These entries are to be set down again exactly.

-.-.-

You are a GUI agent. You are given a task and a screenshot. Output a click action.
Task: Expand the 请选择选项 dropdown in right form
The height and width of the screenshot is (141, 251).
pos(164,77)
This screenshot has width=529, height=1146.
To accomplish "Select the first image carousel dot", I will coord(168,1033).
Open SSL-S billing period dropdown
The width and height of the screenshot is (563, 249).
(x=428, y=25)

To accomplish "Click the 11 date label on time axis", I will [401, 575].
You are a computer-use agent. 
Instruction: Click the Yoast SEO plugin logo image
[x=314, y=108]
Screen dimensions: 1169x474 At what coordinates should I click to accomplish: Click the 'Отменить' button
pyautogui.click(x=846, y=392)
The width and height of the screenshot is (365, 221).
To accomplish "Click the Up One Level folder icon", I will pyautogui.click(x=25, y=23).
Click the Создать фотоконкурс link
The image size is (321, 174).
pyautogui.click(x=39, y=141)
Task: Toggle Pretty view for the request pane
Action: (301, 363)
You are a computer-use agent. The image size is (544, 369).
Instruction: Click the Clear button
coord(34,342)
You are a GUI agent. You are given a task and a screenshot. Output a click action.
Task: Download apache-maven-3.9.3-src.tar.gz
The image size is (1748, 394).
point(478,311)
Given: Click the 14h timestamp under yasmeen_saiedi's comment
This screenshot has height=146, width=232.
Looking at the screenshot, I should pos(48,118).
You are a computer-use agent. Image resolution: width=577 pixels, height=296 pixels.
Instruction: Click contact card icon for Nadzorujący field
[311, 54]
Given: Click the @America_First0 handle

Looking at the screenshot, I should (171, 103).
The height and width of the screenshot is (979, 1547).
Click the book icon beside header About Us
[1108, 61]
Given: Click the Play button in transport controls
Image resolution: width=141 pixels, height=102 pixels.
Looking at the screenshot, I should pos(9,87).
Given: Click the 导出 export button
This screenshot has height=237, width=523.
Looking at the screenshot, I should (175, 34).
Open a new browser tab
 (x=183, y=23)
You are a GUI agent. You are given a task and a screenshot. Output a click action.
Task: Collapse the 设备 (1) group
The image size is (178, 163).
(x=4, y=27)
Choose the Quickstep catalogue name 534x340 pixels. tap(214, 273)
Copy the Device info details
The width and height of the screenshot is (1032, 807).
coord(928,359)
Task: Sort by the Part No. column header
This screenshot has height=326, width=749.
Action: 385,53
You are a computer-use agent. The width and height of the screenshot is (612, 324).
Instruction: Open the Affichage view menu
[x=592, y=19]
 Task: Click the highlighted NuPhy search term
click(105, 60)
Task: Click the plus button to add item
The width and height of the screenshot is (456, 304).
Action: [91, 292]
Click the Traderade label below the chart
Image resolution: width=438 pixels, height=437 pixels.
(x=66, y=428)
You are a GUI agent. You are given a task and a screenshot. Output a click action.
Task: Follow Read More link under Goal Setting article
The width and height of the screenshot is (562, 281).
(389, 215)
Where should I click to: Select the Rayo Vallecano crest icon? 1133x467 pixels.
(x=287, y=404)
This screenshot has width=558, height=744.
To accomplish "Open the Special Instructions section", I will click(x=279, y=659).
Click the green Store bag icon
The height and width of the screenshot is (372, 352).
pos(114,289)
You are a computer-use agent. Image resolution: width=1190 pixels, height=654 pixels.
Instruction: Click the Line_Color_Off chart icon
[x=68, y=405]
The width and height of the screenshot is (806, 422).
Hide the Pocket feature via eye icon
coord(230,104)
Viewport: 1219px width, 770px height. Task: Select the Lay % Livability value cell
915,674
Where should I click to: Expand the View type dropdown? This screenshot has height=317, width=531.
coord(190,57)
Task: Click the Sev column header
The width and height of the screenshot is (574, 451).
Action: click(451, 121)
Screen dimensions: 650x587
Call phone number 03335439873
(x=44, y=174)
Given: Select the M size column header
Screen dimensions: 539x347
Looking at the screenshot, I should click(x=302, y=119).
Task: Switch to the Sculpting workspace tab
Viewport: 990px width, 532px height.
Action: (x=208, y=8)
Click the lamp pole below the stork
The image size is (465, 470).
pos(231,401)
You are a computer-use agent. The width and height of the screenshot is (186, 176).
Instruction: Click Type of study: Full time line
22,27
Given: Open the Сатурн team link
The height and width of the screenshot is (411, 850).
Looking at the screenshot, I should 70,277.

-.-.-

EXPECTED ANSWER:
You are a GUI agent. You are given a task and a screenshot. Output a click action.
Task: Expand the 请选择选项 dropdown in right form
The height and width of the screenshot is (141, 251).
pos(164,77)
This screenshot has width=529, height=1146.
To accomplish "Select the first image carousel dot", I will coord(168,1033).
Open SSL-S billing period dropdown
The width and height of the screenshot is (563, 249).
(x=428, y=25)

To accomplish "Click the 11 date label on time axis", I will [401, 575].
You are a computer-use agent. 
Instruction: Click the Yoast SEO plugin logo image
[x=314, y=108]
Screen dimensions: 1169x474 At what coordinates should I click to accomplish: Click the 'Отменить' button
pyautogui.click(x=846, y=392)
The width and height of the screenshot is (365, 221).
To accomplish "Click the Up One Level folder icon", I will pyautogui.click(x=25, y=23).
Click the Создать фотоконкурс link
The image size is (321, 174).
pyautogui.click(x=39, y=141)
Task: Toggle Pretty view for the request pane
Action: (301, 363)
You are a computer-use agent. The image size is (544, 369).
Instruction: Click the Clear button
coord(34,342)
You are a GUI agent. You are given a task and a screenshot. Output a click action.
Task: Download apache-maven-3.9.3-src.tar.gz
The image size is (1748, 394).
point(478,311)
Given: Click the 14h timestamp under yasmeen_saiedi's comment
This screenshot has height=146, width=232.
Looking at the screenshot, I should pos(48,118).
You are a computer-use agent. Image resolution: width=577 pixels, height=296 pixels.
Instruction: Click contact card icon for Nadzorujący field
[311, 54]
Given: Click the @America_First0 handle

Looking at the screenshot, I should (171, 103).
The height and width of the screenshot is (979, 1547).
Click the book icon beside header About Us
[1108, 61]
Given: Click the Play button in transport controls
Image resolution: width=141 pixels, height=102 pixels.
Looking at the screenshot, I should pos(9,87).
Given: Click the 导出 export button
This screenshot has height=237, width=523.
Looking at the screenshot, I should (175, 34).
Open a new browser tab
 (x=183, y=23)
You are a GUI agent. You are given a task and a screenshot. Output a click action.
Task: Collapse the 设备 (1) group
The image size is (178, 163).
(x=4, y=27)
Choose the Quickstep catalogue name 534x340 pixels. tap(214, 273)
Copy the Device info details
The width and height of the screenshot is (1032, 807).
coord(928,359)
Task: Sort by the Part No. column header
This screenshot has height=326, width=749.
Action: 385,53
You are a computer-use agent. The width and height of the screenshot is (612, 324).
Instruction: Open the Affichage view menu
[x=592, y=19]
 Task: Click the highlighted NuPhy search term
click(105, 60)
Task: Click the plus button to add item
The width and height of the screenshot is (456, 304).
Action: [91, 292]
Click the Traderade label below the chart
Image resolution: width=438 pixels, height=437 pixels.
(x=66, y=428)
You are a GUI agent. You are given a task and a screenshot. Output a click action.
Task: Follow Read More link under Goal Setting article
The width and height of the screenshot is (562, 281).
(389, 215)
Where should I click to: Select the Rayo Vallecano crest icon? 1133x467 pixels.
(x=287, y=404)
This screenshot has width=558, height=744.
To accomplish "Open the Special Instructions section", I will click(x=279, y=659).
Click the green Store bag icon
The height and width of the screenshot is (372, 352).
pos(114,289)
You are a computer-use agent. Image resolution: width=1190 pixels, height=654 pixels.
Instruction: Click the Line_Color_Off chart icon
[x=68, y=405]
The width and height of the screenshot is (806, 422).
Hide the Pocket feature via eye icon
coord(230,104)
Viewport: 1219px width, 770px height. Task: Select the Lay % Livability value cell
915,674
Where should I click to: Expand the View type dropdown? This screenshot has height=317, width=531.
coord(190,57)
Task: Click the Sev column header
The width and height of the screenshot is (574, 451).
Action: click(451, 121)
Screen dimensions: 650x587
Call phone number 03335439873
(x=44, y=174)
Given: Select the M size column header
Screen dimensions: 539x347
Looking at the screenshot, I should click(x=302, y=119).
Task: Switch to the Sculpting workspace tab
Viewport: 990px width, 532px height.
Action: (x=208, y=8)
Click the lamp pole below the stork
The image size is (465, 470).
pos(231,401)
You are a computer-use agent. The width and height of the screenshot is (186, 176).
Instruction: Click Type of study: Full time line
22,27
Given: Open the Сатурн team link
The height and width of the screenshot is (411, 850).
Looking at the screenshot, I should 70,277.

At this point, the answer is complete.